EXCERPT PROVIDED
There has been and continues to be much interest in biocontrol for spotted wing drosophila, not least because of insecticide resistance from both flies and human fruit consumers, albeit through different mechanisms. Although none of the existing biologicals offer stand-alone control, they can be a valuable component of integrated pest-management programmes.

Philip Fanning and colleagues from Michigan State University demonstrated that Chromobacterium subtsugae in rotation with spinosad could significantly reduce spotted wing drosophila in raspberries. Other bacteria have also been shown to kill larvae and adults.

Ricardo Toledo-Hernández and co-workers in Spain and Mexico evaluated 15 formulations of entomopathogenic fungi in a laboratory setting. The results demonstrated that Beauveria bassiana, Cordyceps javanica, and Metarhizium anisopliae were effective, killing 75%–95% of exposed D. suzukii adults.

However, various field trials have had mixed results, probably because environmental conditions were unfavourable for the fungi. Some researchers have suggested a fungal version of attract-and-kill, called lure-and-infect, that would maintain fungal viability until contact with a host.

Entomopathogenic nematodes, including Heterorhabditis bacteriophora, Steinernema carpocapsae, S. feltiae, and S. kraussei, can kill D. suzukii larvae in the laboratory but are less effective against pupae and in the field where larvae are protected inside fruit. Nematodes may work better if applied to soil to kill larvae that drop from fruit to pupate.

DATA EXTRACTS
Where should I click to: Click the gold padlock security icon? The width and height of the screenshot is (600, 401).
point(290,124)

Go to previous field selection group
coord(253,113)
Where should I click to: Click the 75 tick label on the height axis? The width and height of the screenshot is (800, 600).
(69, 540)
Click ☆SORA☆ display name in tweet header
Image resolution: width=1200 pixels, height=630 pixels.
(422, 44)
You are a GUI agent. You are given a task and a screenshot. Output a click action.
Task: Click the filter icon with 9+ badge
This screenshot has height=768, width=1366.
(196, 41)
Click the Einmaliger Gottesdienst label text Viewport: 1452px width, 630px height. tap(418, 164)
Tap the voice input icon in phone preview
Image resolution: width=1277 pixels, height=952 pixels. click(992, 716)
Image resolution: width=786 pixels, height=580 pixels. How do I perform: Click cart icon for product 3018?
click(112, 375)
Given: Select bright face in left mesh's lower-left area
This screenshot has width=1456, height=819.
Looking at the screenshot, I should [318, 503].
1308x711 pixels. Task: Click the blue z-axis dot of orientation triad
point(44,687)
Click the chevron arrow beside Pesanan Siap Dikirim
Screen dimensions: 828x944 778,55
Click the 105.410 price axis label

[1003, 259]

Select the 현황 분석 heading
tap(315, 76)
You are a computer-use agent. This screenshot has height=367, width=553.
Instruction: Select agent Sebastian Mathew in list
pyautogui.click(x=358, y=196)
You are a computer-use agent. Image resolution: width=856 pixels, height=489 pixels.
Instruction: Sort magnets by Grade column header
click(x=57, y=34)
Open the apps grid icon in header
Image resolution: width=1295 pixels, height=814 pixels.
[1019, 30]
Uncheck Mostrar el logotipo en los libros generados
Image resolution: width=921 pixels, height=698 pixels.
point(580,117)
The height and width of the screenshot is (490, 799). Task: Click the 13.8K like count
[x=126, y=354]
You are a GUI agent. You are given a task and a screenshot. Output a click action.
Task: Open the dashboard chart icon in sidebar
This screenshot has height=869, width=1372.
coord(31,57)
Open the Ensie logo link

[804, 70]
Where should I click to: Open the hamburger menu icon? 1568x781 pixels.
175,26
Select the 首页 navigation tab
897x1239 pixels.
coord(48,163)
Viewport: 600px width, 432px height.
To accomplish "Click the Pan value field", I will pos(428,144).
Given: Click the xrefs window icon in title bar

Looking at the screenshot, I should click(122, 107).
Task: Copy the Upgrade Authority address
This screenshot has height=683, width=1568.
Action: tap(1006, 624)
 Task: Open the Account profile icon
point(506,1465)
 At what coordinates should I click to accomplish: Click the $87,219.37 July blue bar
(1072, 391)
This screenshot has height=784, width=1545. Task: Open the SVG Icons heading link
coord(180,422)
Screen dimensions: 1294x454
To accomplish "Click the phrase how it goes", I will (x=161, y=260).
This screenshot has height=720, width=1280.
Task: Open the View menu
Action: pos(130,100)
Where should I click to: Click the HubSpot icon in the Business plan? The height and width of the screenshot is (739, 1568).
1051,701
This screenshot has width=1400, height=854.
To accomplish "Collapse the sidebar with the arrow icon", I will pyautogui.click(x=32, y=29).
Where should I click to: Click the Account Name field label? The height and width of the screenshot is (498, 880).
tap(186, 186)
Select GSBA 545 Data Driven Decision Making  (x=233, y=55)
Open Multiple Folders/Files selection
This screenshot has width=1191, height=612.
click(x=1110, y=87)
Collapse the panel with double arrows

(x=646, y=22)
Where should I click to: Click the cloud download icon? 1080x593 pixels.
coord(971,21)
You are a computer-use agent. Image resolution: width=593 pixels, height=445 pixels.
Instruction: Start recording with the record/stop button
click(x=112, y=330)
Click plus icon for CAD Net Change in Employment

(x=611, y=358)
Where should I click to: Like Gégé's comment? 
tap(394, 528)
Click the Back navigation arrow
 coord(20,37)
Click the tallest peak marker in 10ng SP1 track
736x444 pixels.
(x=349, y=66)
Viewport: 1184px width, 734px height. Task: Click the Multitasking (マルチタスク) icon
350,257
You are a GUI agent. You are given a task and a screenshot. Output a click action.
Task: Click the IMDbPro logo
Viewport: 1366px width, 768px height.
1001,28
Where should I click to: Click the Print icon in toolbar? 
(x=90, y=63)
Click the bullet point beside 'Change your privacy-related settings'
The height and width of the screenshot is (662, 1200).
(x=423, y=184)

WHAT YOU SHOULD DO
Write out the passage on biocontrol for spotted wing drosophila word for word, from start to finish.

ANSWER TO THIS EXERCISE
There has been and continues to be much interest in biocontrol for spotted wing drosophila, not least because of insecticide resistance from both flies and human fruit consumers, albeit through different mechanisms. Although none of the existing biologicals offer stand-alone control, they can be a valuable component of integrated pest-management programmes.

Philip Fanning and colleagues from Michigan State University demonstrated that Chromobacterium subtsugae in rotation with spinosad could significantly reduce spotted wing drosophila in raspberries. Other bacteria have also been shown to kill larvae and adults.

Ricardo Toledo-Hernández and co-workers in Spain and Mexico evaluated 15 formulations of entomopathogenic fungi in a laboratory setting. The results demonstrated that Beauveria bassiana, Cordyceps javanica, and Metarhizium anisopliae were effective, killing 75%–95% of exposed D. suzukii adults.

However, various field trials have had mixed results, probably because environmental conditions were unfavourable for the fungi. Some researchers have suggested a fungal version of attract-and-kill, called lure-and-infect, that would maintain fungal viability until contact with a host.

Entomopathogenic nematodes, including Heterorhabditis bacteriophora, Steinernema carpocapsae, S. feltiae, and S. kraussei, can kill D. suzukii larvae in the laboratory but are less effective against pupae and in the field where larvae are protected inside fruit. Nematodes may work better if applied to soil to kill larvae that drop from fruit to pupate.